Passage shown:

Search code examples
scalaapache-sparkapache-spark-sql

Duplicate each row on DataFrame based on an input Value


I'm beginner in Spark Scala. I want to duplicate each row in my DataFrame based on an input value.

My Input Dataset is something liks this

+------------+---------------------+---------------------+
|id          |currency             |value                |
+------------+---------------------+---------------------+
|1           |USD                  |10                   |
|1           |EUR                  |20                   |
|2           |USD                  |30                   |
|2           |EUR                  |40                   |
+------------+---------------------+---------------------+

And my Input Value is a Sequence. for example Seq("JPY"). I want an output like this:

+------------+---------------------+---------------------+
|id          |currency             |value                |
+------------+---------------------+---------------------+
|1           |USD                  |10                   |
|1           |EUR                  |20                   |

|2           |USD                  |30                   |
|2           |EUR                  |40                   |

|1           |JPY                  |10                   |
|1           |JPY                  |20                   |

|2           |JPY                  |30                   |
|2           |JPY                  |40                   |
+------------+---------------------+---------------------+

Could someOne please guide me how to solve this.


Solution

  • You can append seq and then use explode and union with original df

    import org.apache.spark.sql.functions._
    
    val inputData = Seq((1, "USD", 10), (1, "EUR", 20), (2, "USD", 30), (2, "EUR", 40))
    val inputSeq = Seq("JPY")
    
    val originalDf = inputData.toDF("id", "currency", "value")
    val originalDfWithSequence = originalDf.withColumn("currencies_seq", typedLit(inputSeq))
    val originalDfExploded = originalDfWithSequence.select(col("id"), explode(col("currencies_seq")).alias("currency"), col("value") )
    originalDf.union(originalDfExploded).show()
    

    Outpus is:

    +---+--------+-----+
    | id|currency|value|
    +---+--------+-----+
    |  1|     USD|   10|
    |  1|     EUR|   20|
    |  2|     USD|   30|
    |  2|     EUR|   40|
    |  1|     JPY|   10|
    |  1|     JPY|   20|
    |  2|     JPY|   30|
    |  2|     JPY|   40|
    +---+--------+-----+

Data supplied:

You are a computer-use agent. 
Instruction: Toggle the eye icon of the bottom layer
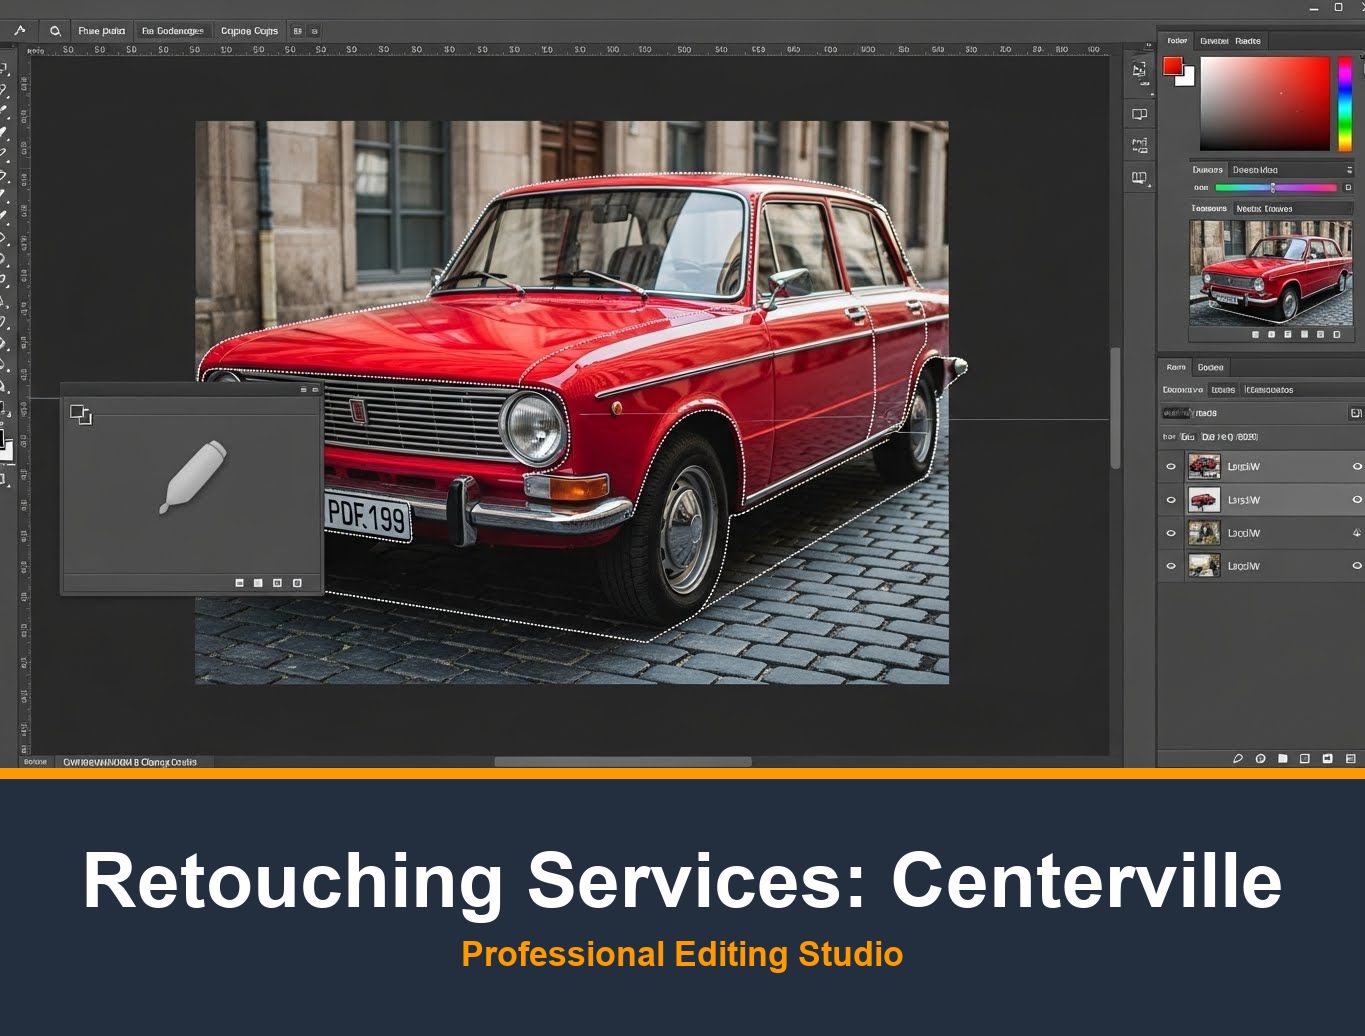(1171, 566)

==

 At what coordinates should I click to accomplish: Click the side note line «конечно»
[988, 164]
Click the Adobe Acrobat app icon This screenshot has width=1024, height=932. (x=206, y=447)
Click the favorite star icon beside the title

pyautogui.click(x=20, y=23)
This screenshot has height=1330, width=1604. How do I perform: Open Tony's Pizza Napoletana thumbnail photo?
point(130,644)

==

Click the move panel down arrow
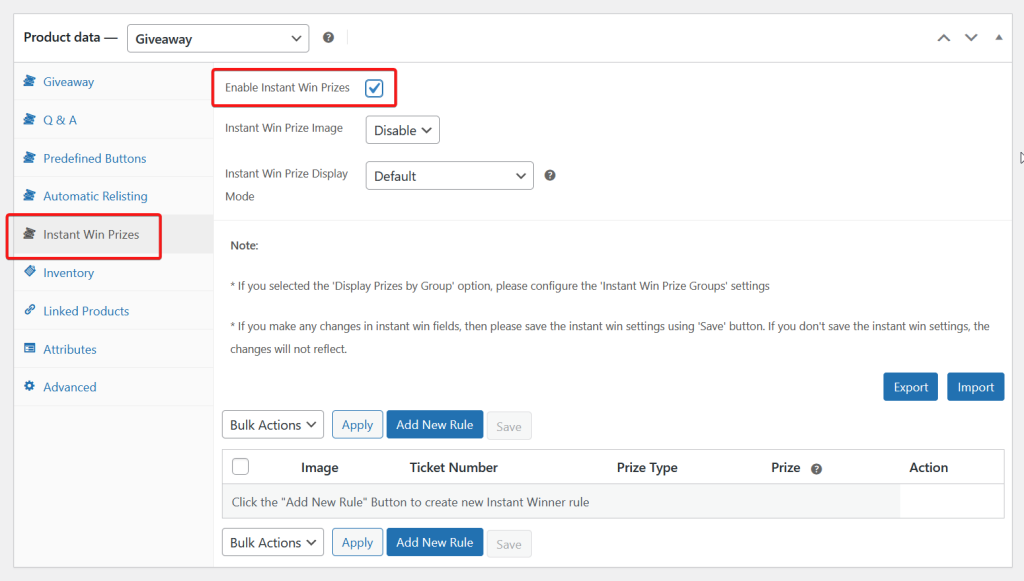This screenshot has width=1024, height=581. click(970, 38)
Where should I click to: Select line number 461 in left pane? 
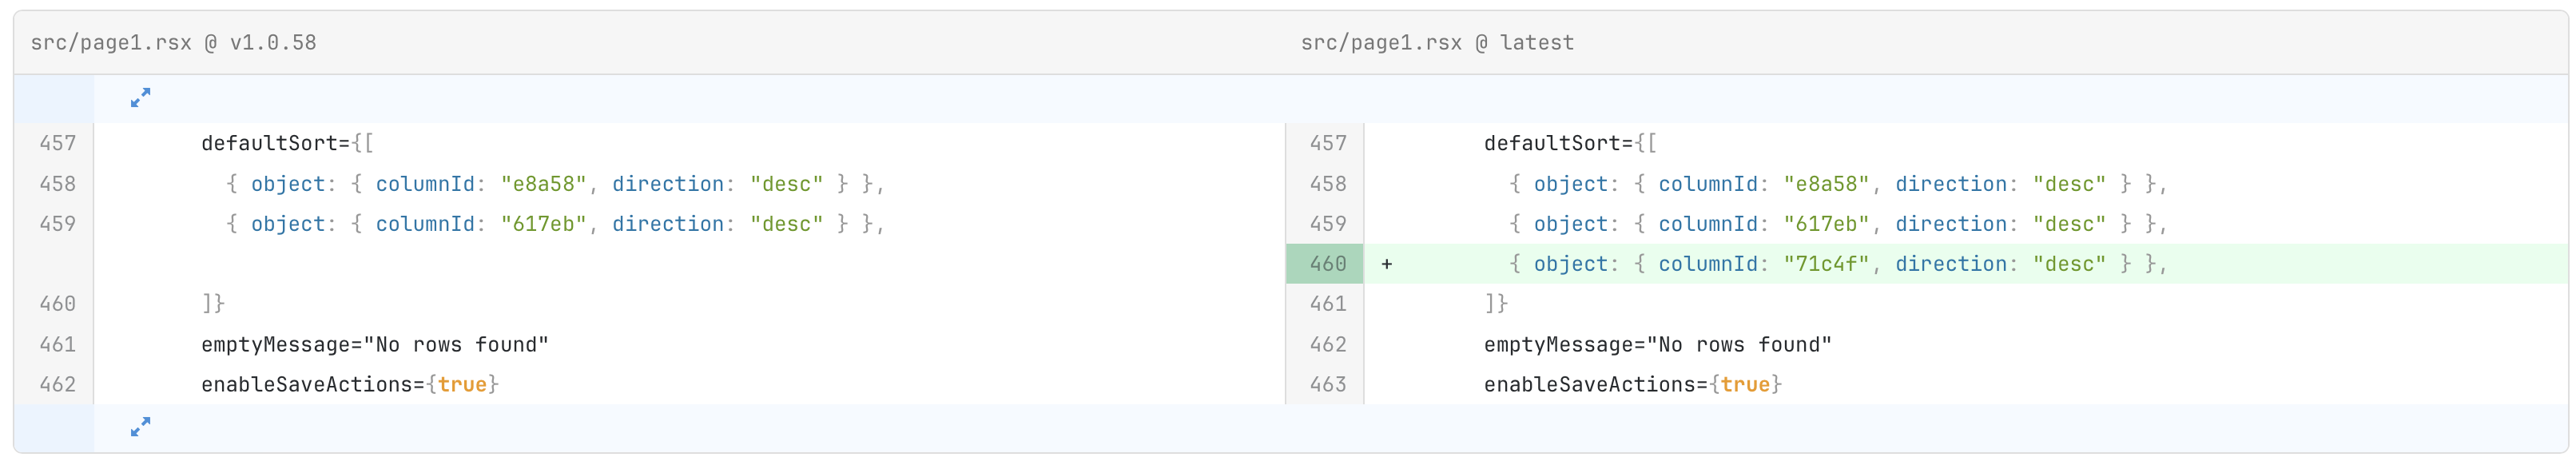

What you will do:
• A. Transcribe everything in the thread about duplicating DataFrame rows from "import org.apache.spark.sql.functions._" down to "originalDf.union(originalDfExploded).show()".
• B. In one to three sentences, explain how the solution in the thread about duplicating DataFrame rows produces the extra JPY rows.
The records have nothing to do with what is asked here.

Full solutions:
• A.
import org.apache.spark.sql.functions._
    
    val inputData = Seq((1, "USD", 10), (1, "EUR", 20), (2, "USD", 30), (2, "EUR", 40))
    val inputSeq = Seq("JPY")
    
    val originalDf = inputData.toDF("id", "currency", "value")
    val originalDfWithSequence = originalDf.withColumn("currencies_seq", typedLit(inputSeq))
    val originalDfExploded = originalDfWithSequence.select(col("id"), explode(col("currencies_seq")).alias("currency"), col("value") )
    originalDf.union(originalDfExploded).show()

• B. It adds the input sequence to every row as a new column called "currencies_seq" using typedLit. It then explodes that column into a "currency" column next to "id" and "value". Finally, it unions that result with the original DataFrame, so the output holds both the original rows and the new JPY rows.